また、ソルビン酸Kは食品の保存料でもあると最初に述べました。チーズ、ワイン、ヨーグルト、加工肉、ソフトドリンク、焼き菓子など、多くの食品でもカビや酵母の繁殖をを抑制するために使われています。

ソルビン酸Kの安全性

化粧品で使用された場合、ソルビン酸Kの安全性はどうでしょうか?

化粧品成分の安全性評価を専門とする化粧品成分審査(CIR)では、ソルビン酸Kの化粧品への使用は安全であると評価しています。10%濃度のソルビン酸Kにおいても目への刺激はなく、肌刺激もわずかであったと結論づけられました。

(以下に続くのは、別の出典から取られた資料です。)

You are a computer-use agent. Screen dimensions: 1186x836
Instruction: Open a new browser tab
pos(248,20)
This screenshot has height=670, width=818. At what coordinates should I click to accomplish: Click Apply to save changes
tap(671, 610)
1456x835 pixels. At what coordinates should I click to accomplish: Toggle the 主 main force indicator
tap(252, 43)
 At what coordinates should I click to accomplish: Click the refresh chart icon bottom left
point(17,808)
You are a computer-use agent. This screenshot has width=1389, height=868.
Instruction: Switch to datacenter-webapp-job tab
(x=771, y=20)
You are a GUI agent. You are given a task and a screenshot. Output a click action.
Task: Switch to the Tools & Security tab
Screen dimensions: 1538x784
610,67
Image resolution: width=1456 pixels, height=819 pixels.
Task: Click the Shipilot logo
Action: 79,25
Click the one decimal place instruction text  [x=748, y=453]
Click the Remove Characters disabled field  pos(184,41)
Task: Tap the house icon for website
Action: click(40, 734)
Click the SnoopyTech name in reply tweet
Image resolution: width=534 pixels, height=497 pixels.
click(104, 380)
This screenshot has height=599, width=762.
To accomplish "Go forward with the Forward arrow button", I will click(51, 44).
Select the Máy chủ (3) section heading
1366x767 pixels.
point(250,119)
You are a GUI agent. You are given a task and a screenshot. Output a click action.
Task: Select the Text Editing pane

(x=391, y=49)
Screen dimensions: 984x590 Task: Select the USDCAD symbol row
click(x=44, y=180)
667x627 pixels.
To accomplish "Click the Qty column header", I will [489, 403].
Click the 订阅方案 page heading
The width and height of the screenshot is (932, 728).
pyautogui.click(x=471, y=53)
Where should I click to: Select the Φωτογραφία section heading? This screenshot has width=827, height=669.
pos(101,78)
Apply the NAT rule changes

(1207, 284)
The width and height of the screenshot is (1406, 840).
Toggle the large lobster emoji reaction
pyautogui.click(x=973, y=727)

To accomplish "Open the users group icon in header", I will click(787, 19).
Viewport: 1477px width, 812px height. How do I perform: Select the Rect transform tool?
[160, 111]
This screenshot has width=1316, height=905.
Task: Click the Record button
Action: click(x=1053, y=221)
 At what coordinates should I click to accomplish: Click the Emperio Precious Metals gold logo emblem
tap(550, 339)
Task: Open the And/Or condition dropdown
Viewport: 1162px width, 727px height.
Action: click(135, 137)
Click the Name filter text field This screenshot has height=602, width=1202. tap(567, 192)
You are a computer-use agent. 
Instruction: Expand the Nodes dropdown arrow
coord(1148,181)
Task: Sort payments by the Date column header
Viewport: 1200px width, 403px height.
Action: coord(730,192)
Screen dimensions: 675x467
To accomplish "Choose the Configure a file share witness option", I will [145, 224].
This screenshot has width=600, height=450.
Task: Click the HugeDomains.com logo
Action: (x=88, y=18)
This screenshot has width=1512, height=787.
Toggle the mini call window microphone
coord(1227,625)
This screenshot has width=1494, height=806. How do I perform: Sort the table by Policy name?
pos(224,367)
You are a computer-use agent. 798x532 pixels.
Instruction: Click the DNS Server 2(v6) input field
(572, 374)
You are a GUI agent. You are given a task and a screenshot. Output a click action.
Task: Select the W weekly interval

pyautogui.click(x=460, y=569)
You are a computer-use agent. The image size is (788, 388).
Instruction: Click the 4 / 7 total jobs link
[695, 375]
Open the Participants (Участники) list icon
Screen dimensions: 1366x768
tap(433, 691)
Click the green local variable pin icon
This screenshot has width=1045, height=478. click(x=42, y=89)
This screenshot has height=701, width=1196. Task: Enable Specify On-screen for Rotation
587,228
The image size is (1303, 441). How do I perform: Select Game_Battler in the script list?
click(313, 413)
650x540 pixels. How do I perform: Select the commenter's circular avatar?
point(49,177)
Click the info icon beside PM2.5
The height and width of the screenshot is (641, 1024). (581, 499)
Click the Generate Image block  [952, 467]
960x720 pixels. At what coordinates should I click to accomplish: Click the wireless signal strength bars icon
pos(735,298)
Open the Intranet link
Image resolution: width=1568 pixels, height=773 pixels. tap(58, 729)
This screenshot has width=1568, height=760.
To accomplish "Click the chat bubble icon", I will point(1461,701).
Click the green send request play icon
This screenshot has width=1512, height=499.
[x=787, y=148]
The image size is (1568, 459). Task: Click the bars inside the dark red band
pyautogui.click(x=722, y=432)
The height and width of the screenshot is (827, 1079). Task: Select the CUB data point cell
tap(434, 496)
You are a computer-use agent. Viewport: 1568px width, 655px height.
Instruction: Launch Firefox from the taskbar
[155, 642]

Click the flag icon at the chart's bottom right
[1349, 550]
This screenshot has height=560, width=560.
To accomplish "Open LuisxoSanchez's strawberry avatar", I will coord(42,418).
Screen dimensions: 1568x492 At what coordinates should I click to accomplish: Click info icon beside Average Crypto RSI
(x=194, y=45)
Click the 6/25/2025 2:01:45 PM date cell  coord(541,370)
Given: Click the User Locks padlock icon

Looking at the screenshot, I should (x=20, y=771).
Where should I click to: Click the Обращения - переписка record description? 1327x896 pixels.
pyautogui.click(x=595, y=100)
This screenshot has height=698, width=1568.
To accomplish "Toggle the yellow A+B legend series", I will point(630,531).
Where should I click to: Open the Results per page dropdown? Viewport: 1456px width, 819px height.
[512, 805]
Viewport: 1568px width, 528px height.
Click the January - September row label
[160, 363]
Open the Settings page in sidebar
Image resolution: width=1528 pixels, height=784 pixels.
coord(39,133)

日本では、ソルビン酸Kの配合量には規制があります。化粧品には0.5%までしか配合が許されていません。10%濃度でわずかな肌刺激であれば、ソルビン酸Kが配合された化粧品で肌にトラブルが生じる可能性は低いと言えます。

ただ、2021年の別の調査では、ソルビン酸Kのリスクが過小評価されている可能性が示唆されています。この調査ではソルビン酸Kとソルビン酸の安全性が検証されました。

対象者はこれらを含む医薬外用品にアレルギー性接触皮膚炎を発症した患者17名。ソルビン酸とソルビン酸Kをさまざまな濃度でパッチテストが実施されました。
その結果、ソルビン酸に皮膚感作された患者はソルビン酸Kに対して陽性反応が出やすい傾向があることが報告されています。

どんな成分でも、誰にとっても100%安心して使ってもらえるわけではありません。自分の肌の状態や避けたい成分、そして地球への影響など、自分が大切にしたい基準を持っておくことも大切ですね。